▸ Excerpted text
___

# Double Stuffed Baked Potatoes



## blissful (Sep 2, 2017)

Double Stuffed Baked Potatoes

What do you put in yours?

I put in the potato middles, cream or milk, cheeses (colby, cheddar, parmesan), onion powder, garlic powder, sour cream, bacon or ham (if you have it), salt and peppers, mash it all together and put it back in the skins. Bake until browned.


----------



## GotGarlic (Sep 2, 2017)

I make my regular mashed potato recipe with the potato insides, half and half (the only liquid dairy we always have on hand because DH puts it in his coffee), butter, salt and pepper. Then I add shredded extra sharp cheddar cheese and - I'm lazy sometimes - part or all (depending on how many I'm making) of a packet of potato topping, which includes bacon bits and dehydrated onions, parsley and chives. Mix it up, refill the skins - I like to make little peaks for extra-browned bits - bake till browned and enjoy [emoji2] It's one of my favorite special sides.


----------



## rodentraiser (Sep 2, 2017)

I put in pretty much what you do, Blissful, except I also add in chopped onions and minced garlic and always bacon, of course. By the time I'm done, there's more "filling" than there is potato and mine usually fall over when in the oven a second time. Still good, though.

If I'm in a really good mood, I bake the potatoes first and then scoop the potatoes leaving just enough to coat the insides of the skins. Then I deep fat fry the skins and fill them with hamburger and cheese or bacon and cheese. I put those in the oven long enough to melt the cheese and I save the potato insides for mashed potatoes later on.


----------



## medtran49 (Sep 2, 2017)

Mash the potatoes up with lots of butter, a bit of whole cream, S and P, shredded sharp cheddar, then stir in crumbled up bacon.  Bake until crispy and slightly brown on top.


----------



## blissful (Sep 2, 2017)

rodentraiser said:


> I put in pretty much what you do, Blissful, except I also add in chopped onions and minced garlic and always bacon, of course. By the time I'm done, there's more "filling" than there is potato and mine usually fall over when in the oven a second time. Still good, though.
> 
> If I'm in a really good mood, I bake the potatoes first and then scoop the potatoes leaving just enough to coat the insides of the skins. Then I deep fat fry the skins and fill them with hamburger and cheese or bacon and cheese. I put those in the oven long enough to melt the cheese and I save the potato insides for mashed potatoes later on.



Wow, that is such a good idea to use hamburger in them, I never would have thought of that. I'll try that next time. I'm pretty sure my Dh would be pleased with that idea.

___

▸ Task A
Return the passage of the baked potato thread that begins at the words "What do you" and stops after the words "GotGarlic (Sep 2, 2017)", copied without any change.

[Collected data entries]

___

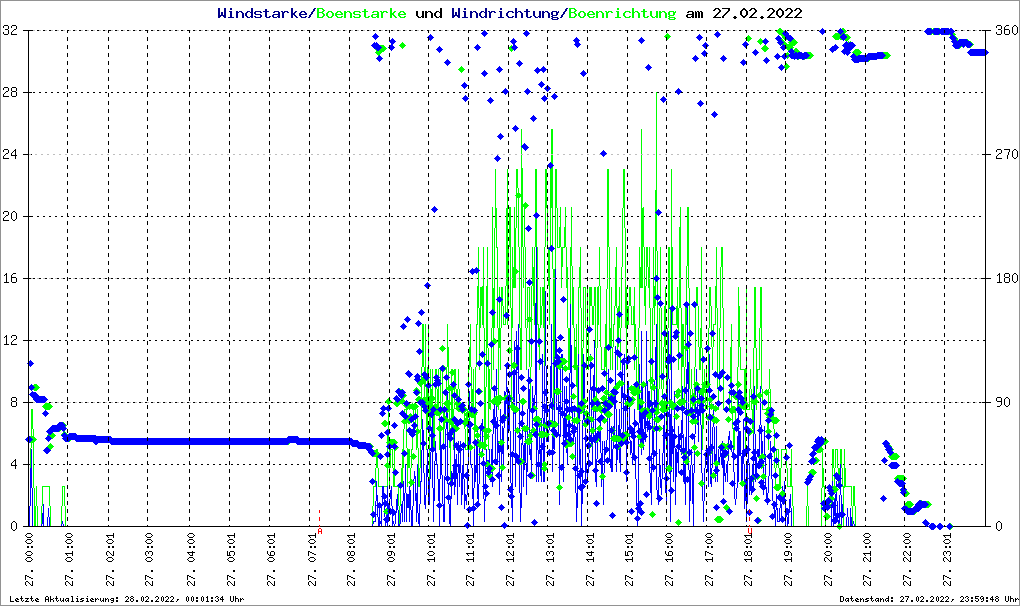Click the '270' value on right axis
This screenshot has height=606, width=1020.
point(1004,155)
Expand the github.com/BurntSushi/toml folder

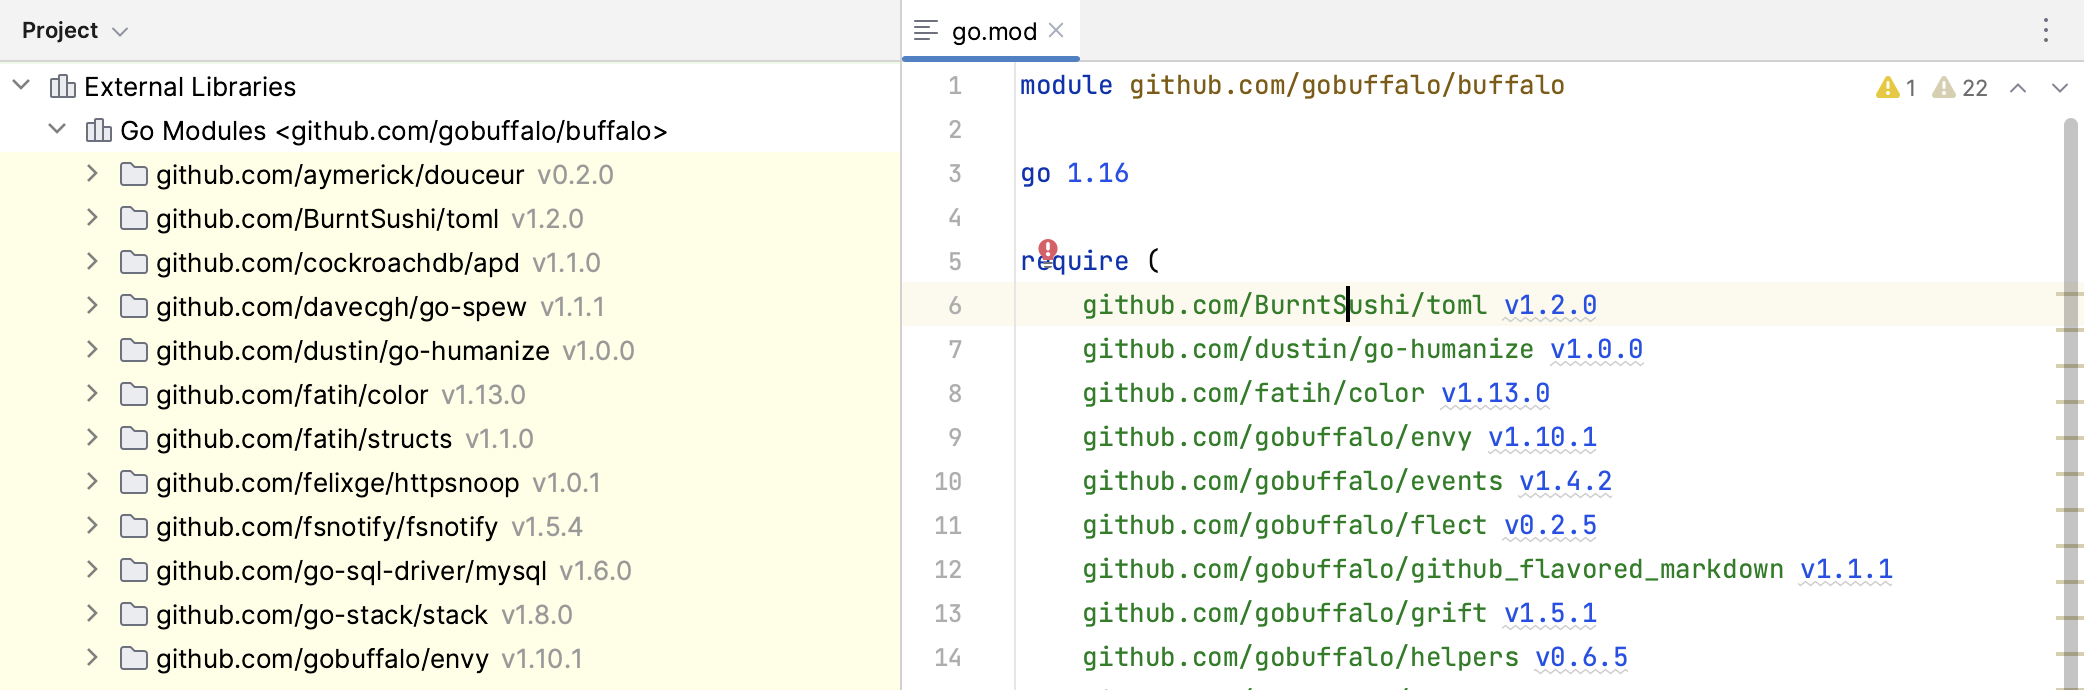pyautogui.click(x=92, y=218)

___

▸ Task B
Report each line of the rows above that contains the string "github".

▸ Finished answer A
What do you put in yours?

I put in the potato middles, cream or milk, cheeses (colby, cheddar, parmesan), onion powder, garlic powder, sour cream, bacon or ham (if you have it), salt and peppers, mash it all together and put it back in the skins. Bake until browned.


----------



## GotGarlic (Sep 2, 2017)

▸ Finished answer B
Expand the github.com/BurntSushi/toml folder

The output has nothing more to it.